The HBOS high street banking chain could be plotting to swallow up Quintain Estates & Development, the property company that owns land around Wembley Arena and also on the old Millennium Dome site.
It reportedly bought the 11.9 percent stake owned by property entrepreneur and Tottenham Hotspur director Paul Kemsley, and hired investment bankers Merrill Lynch to look at what its next move should be.
Quintain may have developed the Dome into a live music venue itself if it had gone through with a bid it made in cahoots with the Duke Of Westminster’s Grosvenor Estates, BBC Worldwide, Madame Tussauds, property companies Landlease and Stanhope, and music promoter Harvey Goldsmith.

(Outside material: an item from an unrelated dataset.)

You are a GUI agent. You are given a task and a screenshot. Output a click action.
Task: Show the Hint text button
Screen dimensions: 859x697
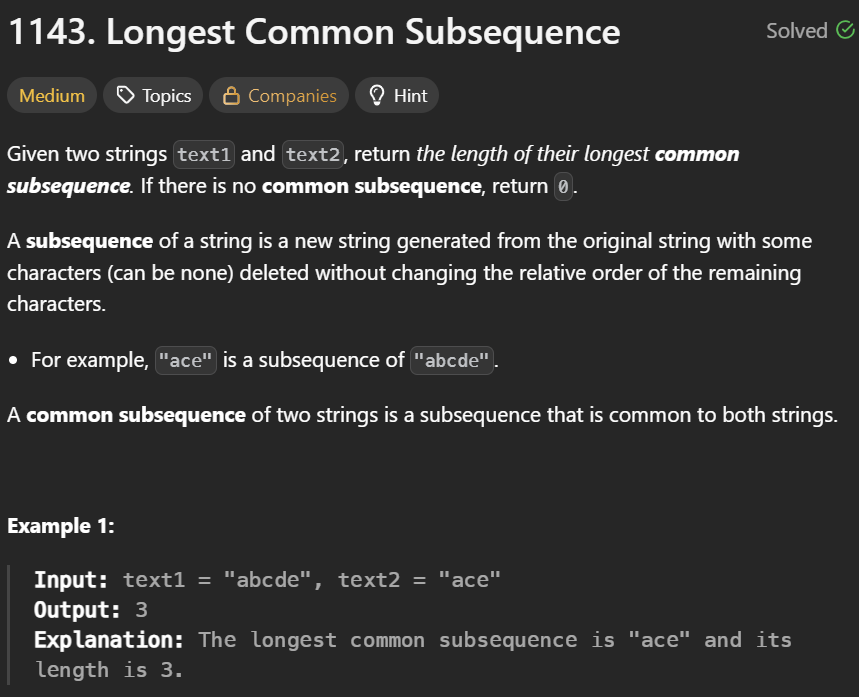410,96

In the end it teamed with Lend Lease Europe, via their co-owned Meridian Delta Ltd., Philip Anschutz’s AEG and English Partnerships, which are now developing the 190-acre Greenwich Peninsula site between them. Quintain owns 18.5 acres.

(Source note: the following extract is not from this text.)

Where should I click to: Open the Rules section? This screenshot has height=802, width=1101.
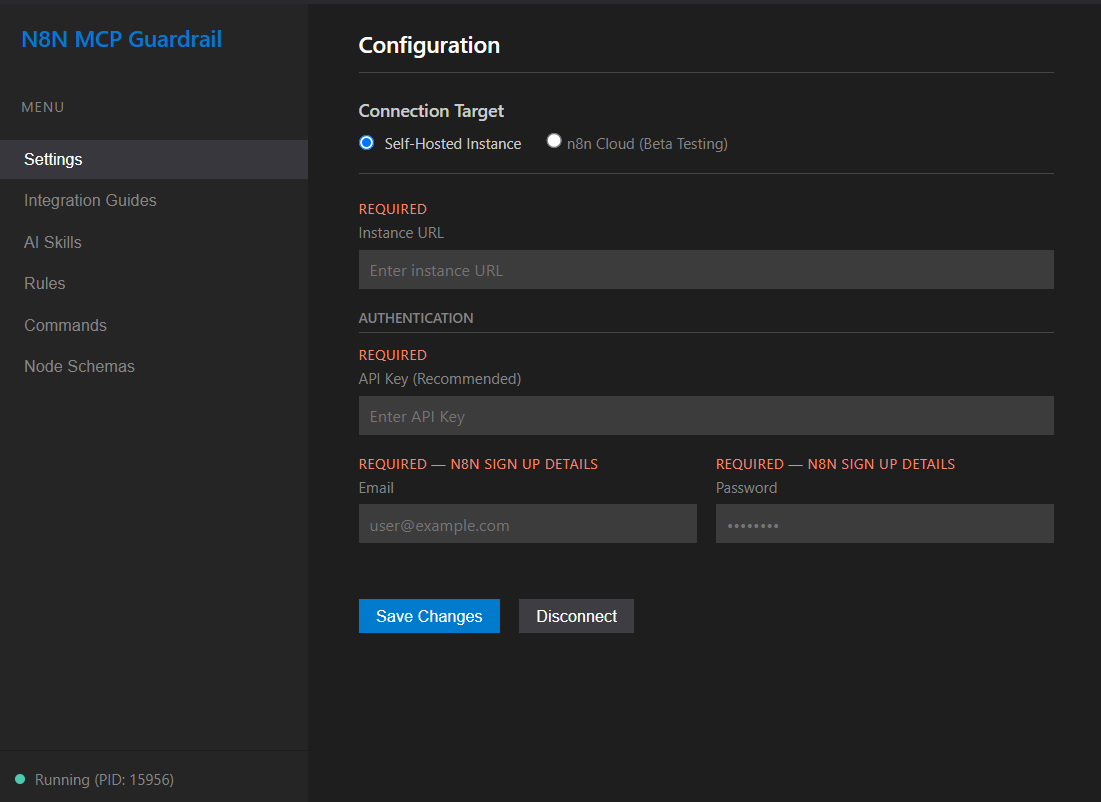tap(44, 283)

In 2002 the company paid Wembley plc £48 million for a 44-acre site surrounding the old stadium, which it’s since developed to include leisure facilities, homes, offices and shops.
Its shares rose 4.75 percent to 895.5 pence during the course of July 13 as the city reacted to HBOS buying Kemsley’s slice.
Analysts believe the plan would be to take the stock-listed company private, although they feel it’s unlikely that HBOS would break it up.
A characteristic of the bank’s previous deals with property companies is that it tends to work with their existing management teams.
In Quintain’s case, HBOS couldn’t even get sufficient control without the support of chief exec Adrian Wyatt and deputy chief exec Nick Shattock.